Sunday, November 20, 2011

I am Merging my Family

Company mergers are nothing new, but I have recently become convinced that merging must be more than a mere mercantile roll in the corporate hay.  There really must be something to this merger thing or industrial giants would never consider it.  So, I figure, if it’s good enough for corporate America, it must be good enough for me.  That’s why I’ve decided it’s time to follow their lead.  I’ve decided to merge my family with the family down the street.

Merging is nothing new to my family.  We’ve already managed to merge the dining room with the living room so breakfast, cartoons, kids and mom may coexist peacefully and the bathroom and the family room must have merged because every time I’m up there, a sudden family run on the plumbing arises.

Now, as to the merger -- first of all, the family down the street has a far larger house, that is, physical plant, than I have.  Their two and a half baths combined with my one will improve employee as well as customer satisfaction by a whopping 250%! 

As one large single-family unit, I can drop my health insurance coverage and accept a generous buy-out check (adding fuel to the tax-your-benefits debate) resulting in an increase of liquid assets while utilizing the family down the street’s insurance more efficiently.  Even though the family down the street’s insurance may not be as good, it’s cheaper.

We will file our taxes jointly giving us a total of seven children and two stay-at-home moms guaranteeing us virtually tax-free status for at least the next 21 years.  That’s better than any old tax moratorium or shelter.

Instead of being a two-car family, we will now boast a fleet of four vehicles which, even though we may never actually need them all, must be a good thing because we’re bigger and have more stuff and can buy car wax by the bulk. 

Of course, as in any merger, there is bound to be a duplication of services that, as difficult as it may be, must be dwelt with.  Although years of devoted, faithful, loyal, productive service have been provided, it is with sincere and deepest regret that, in order to maintain an even greater profit margin, certain family members’ positions must be dissolved.  The position of father will be named by the family with the most assets brought to the table.  A position will be created for the other father with the job title of great uncle visiting from a Midwestern state to be named at a later date.  The position of mother will be maintained by the mothers from both families.  The said mothers will create their own job descriptions.  At first, an early retirement option was proposed for one of the mothers, but after realizing both mothers wanted it, the offer was quickly withdrawn.  Some children may have to be let go.  If there weight as a tax deduction is less than their benefit to the family, they can and will be pink slipped.  Please note that it is not the responsibility of the family to place them elsewhere.  It doesn’t matter how long they’ve been with the family.  They’ve picked up skills.  They’ll land on their feet.  We’ll give them a right jolly letter of recommendation.  Besides, there are plenty of programs out there to retrain them as adorable orphans.

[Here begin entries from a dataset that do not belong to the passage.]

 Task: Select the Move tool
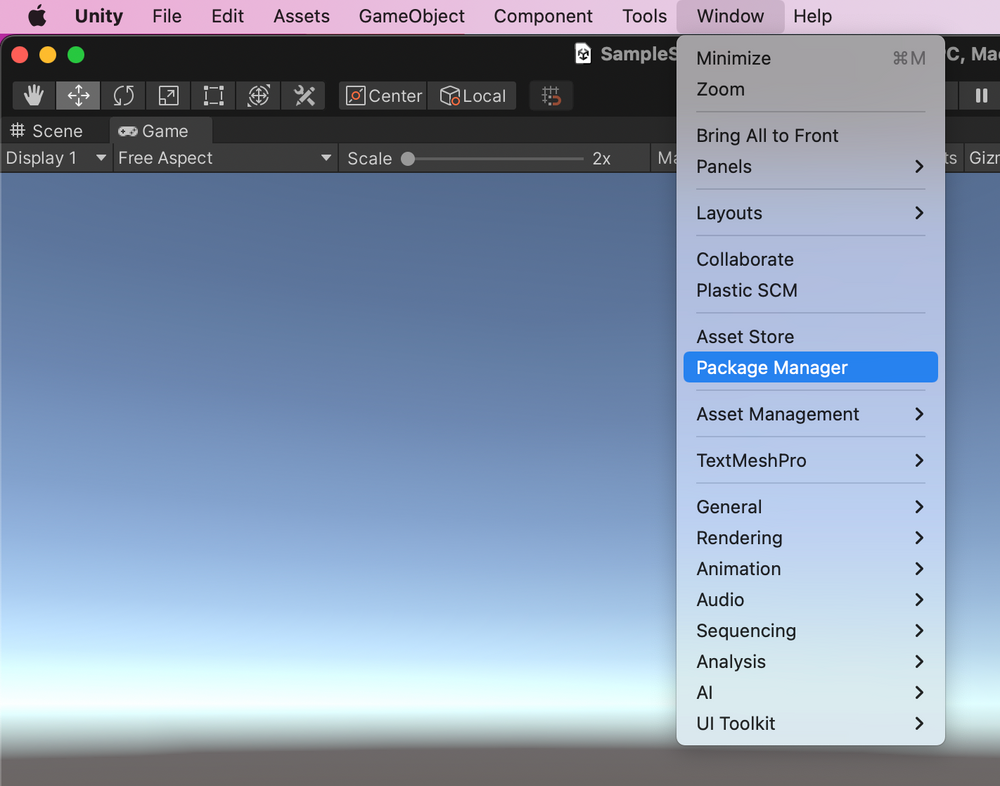tap(78, 95)
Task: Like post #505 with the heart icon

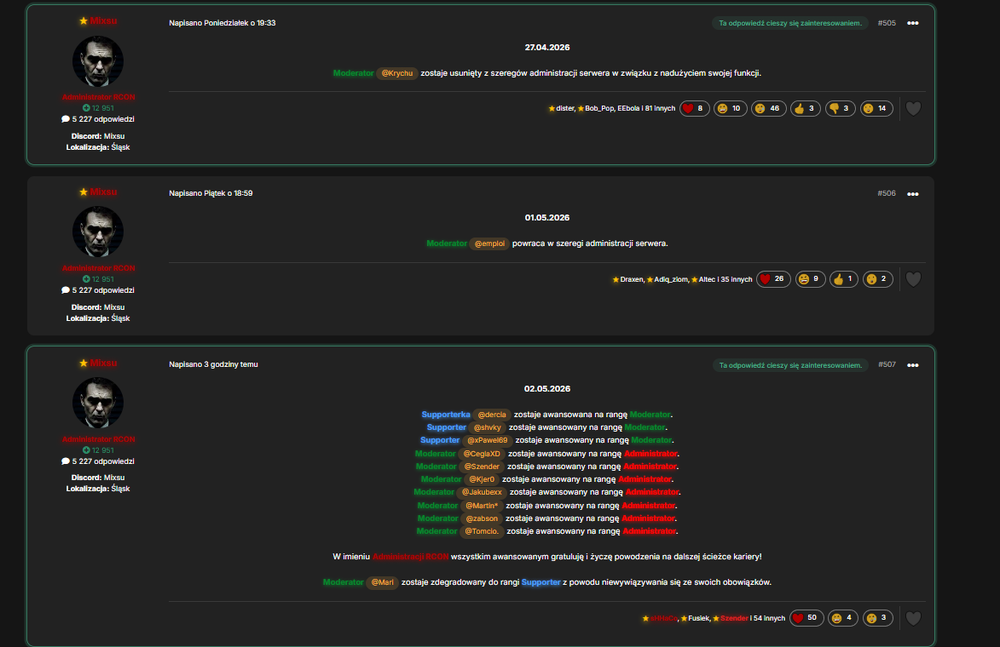Action: tap(913, 108)
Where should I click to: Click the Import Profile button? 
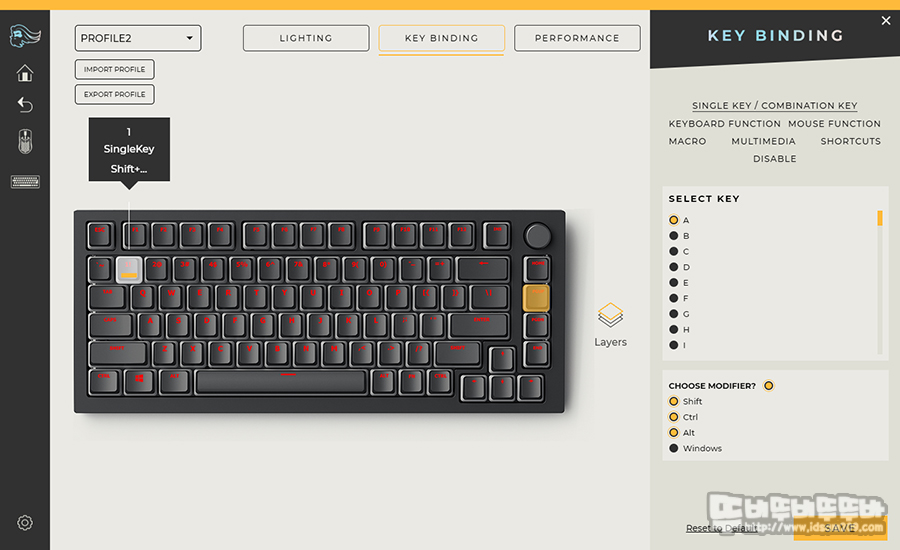115,69
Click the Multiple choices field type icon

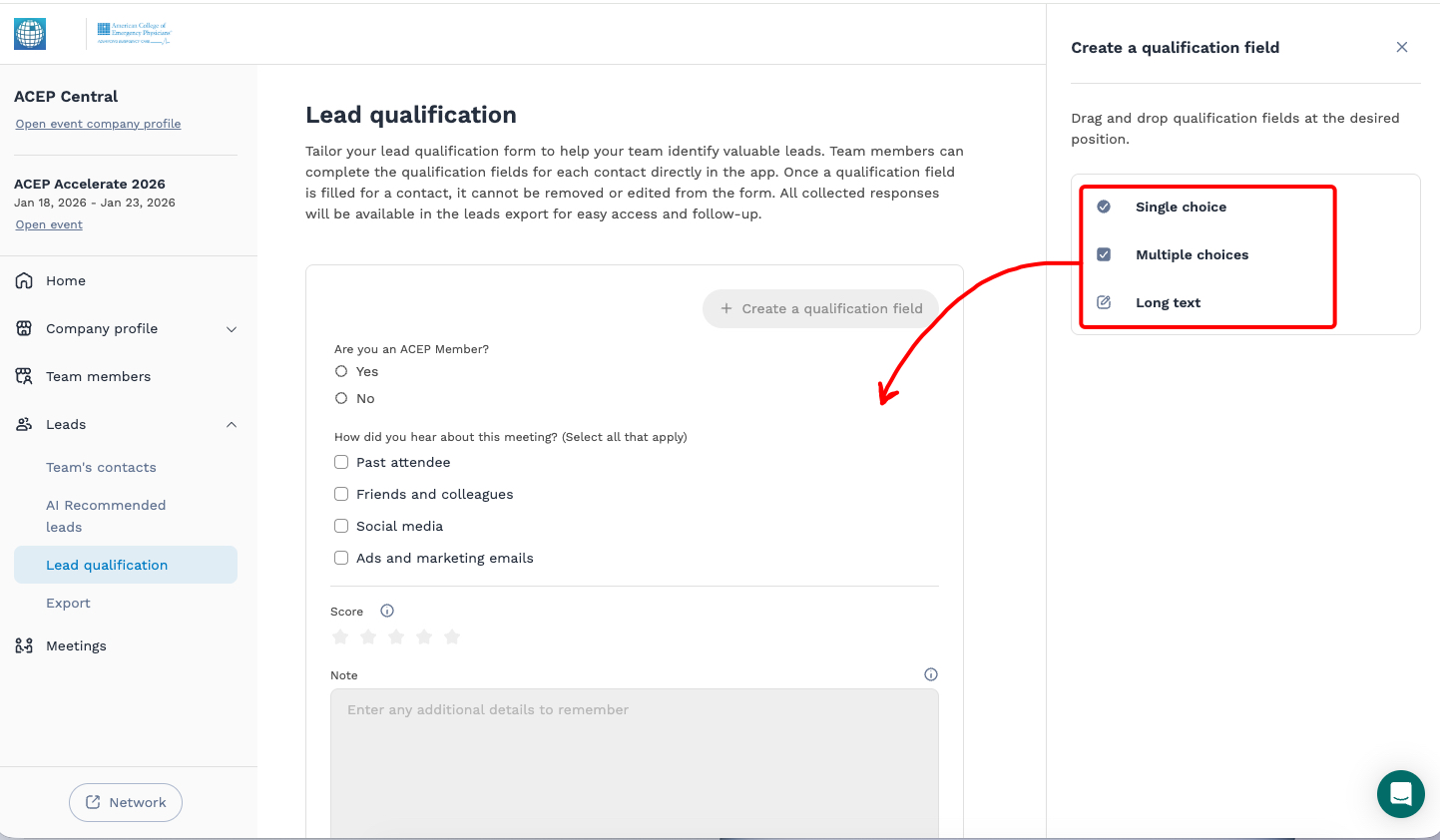tap(1104, 254)
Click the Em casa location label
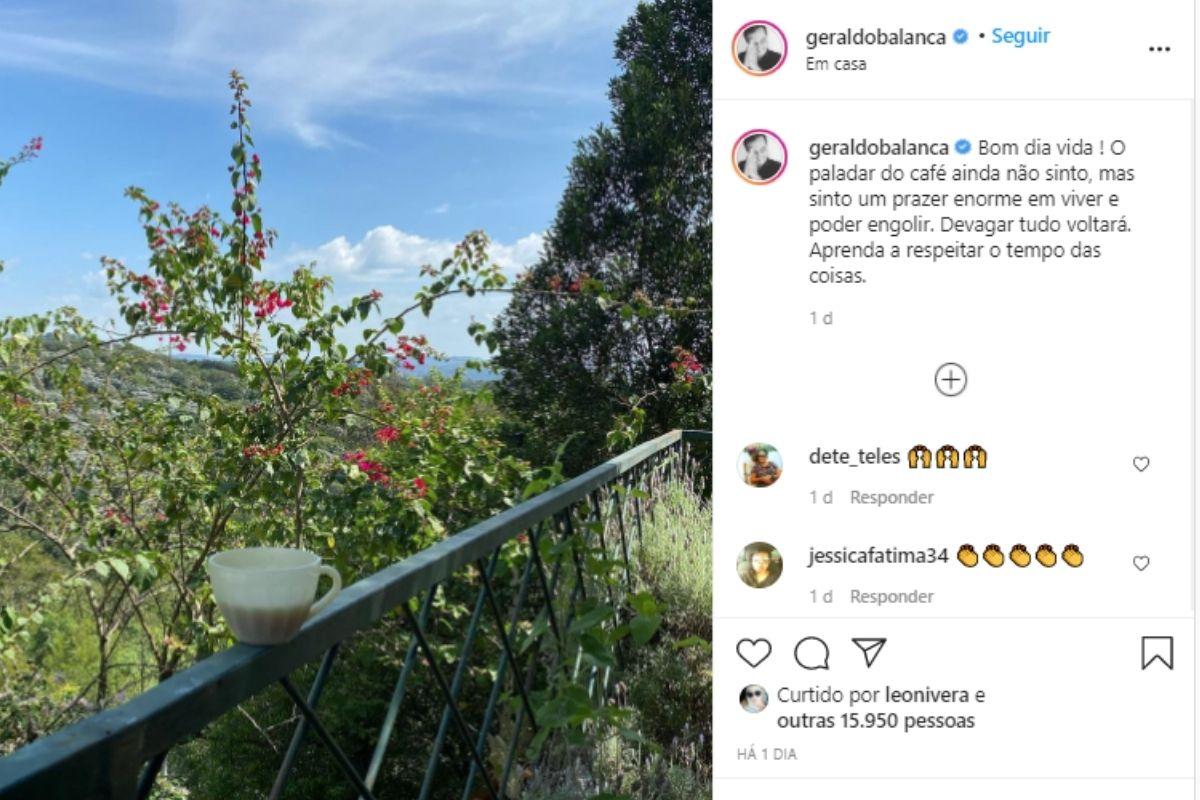Viewport: 1200px width, 800px height. (836, 64)
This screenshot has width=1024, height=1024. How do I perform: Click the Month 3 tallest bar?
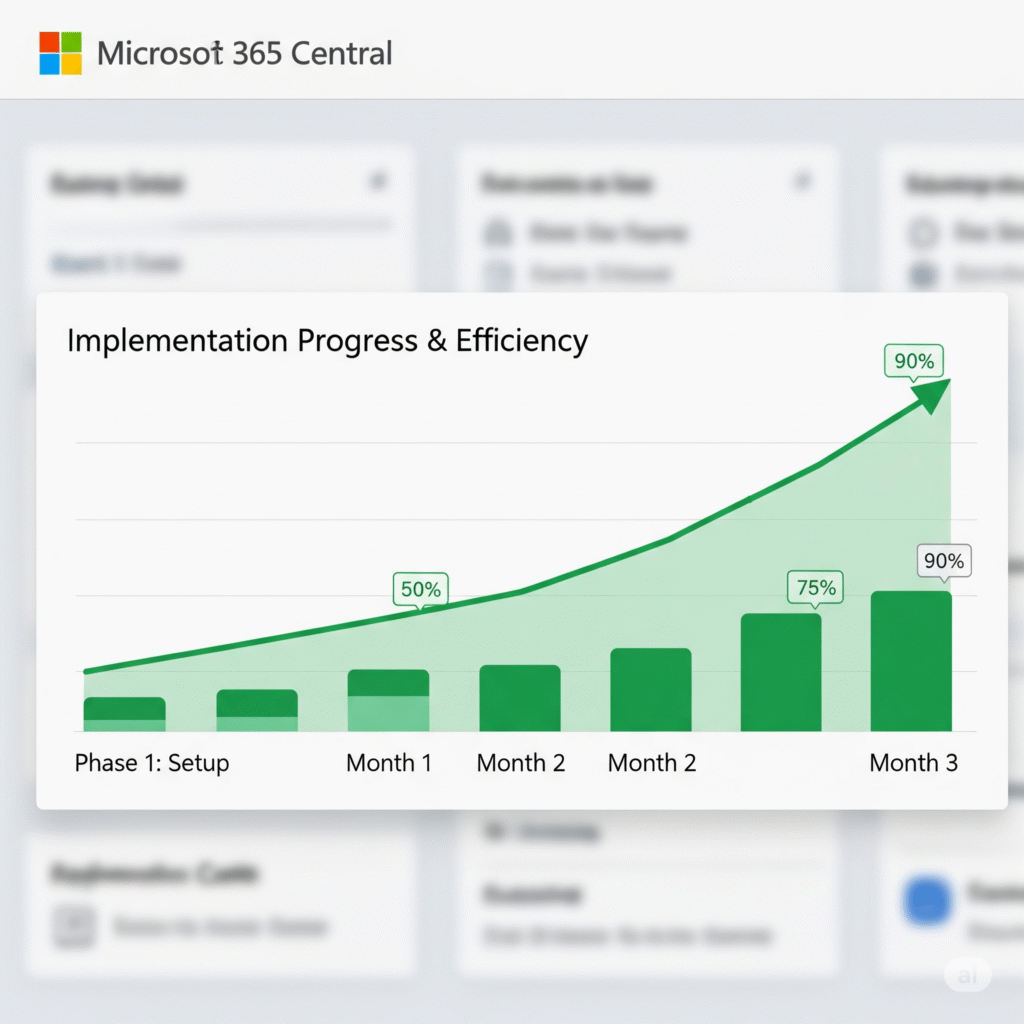[x=911, y=661]
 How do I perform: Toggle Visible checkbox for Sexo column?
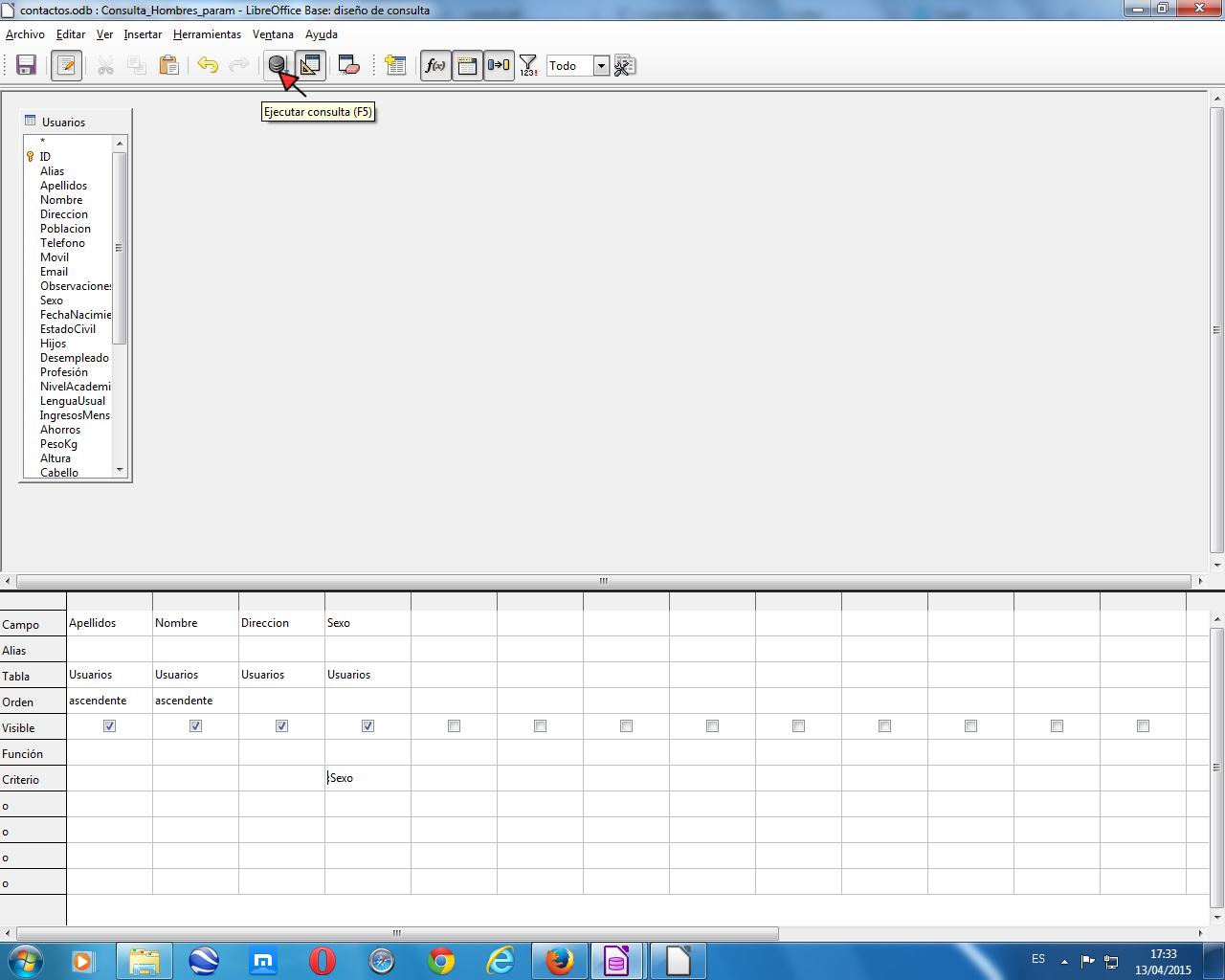368,725
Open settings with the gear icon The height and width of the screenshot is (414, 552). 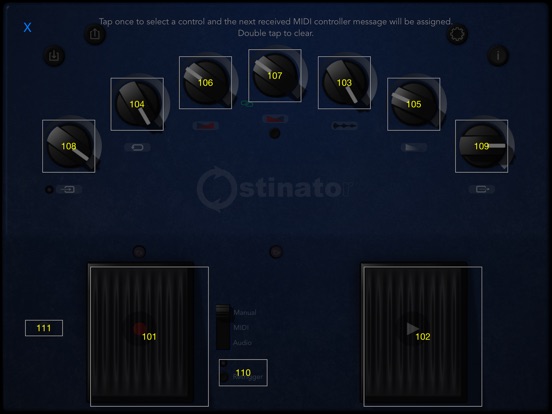[457, 34]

As for any family pets:  any and all will be stored in a warehouse in Piscataway, New Jersey for no longer than five years and, if no use is found for them, they can and will be sold at auction along with any unused furniture, fixture or appliance.  What is not sold at auction will be abandoned.

When we are one large, functioning family, we will begin to eye up other families on the block for hostile takeovers.  Since we can now buy higher, sell lower, work faster and more efficiently; other small families haven’t a chance at survival.  After we’ve acquired the block, we’ll market an aggressive expansion program into the next block and then the next until anti-trust laws stop us or our competition is merely a handful of other larger-than-life families who will work with us to keep everyone’s prices and wages even and “fair.”

As businesses begin to meld into larger and larger institutions, the smaller, middle-of-the-road businesses have less of a chance of success let alone survival.  If this trend continues, society will be split into two classes:  the laboring class and the executive class.  History tells us what happens next.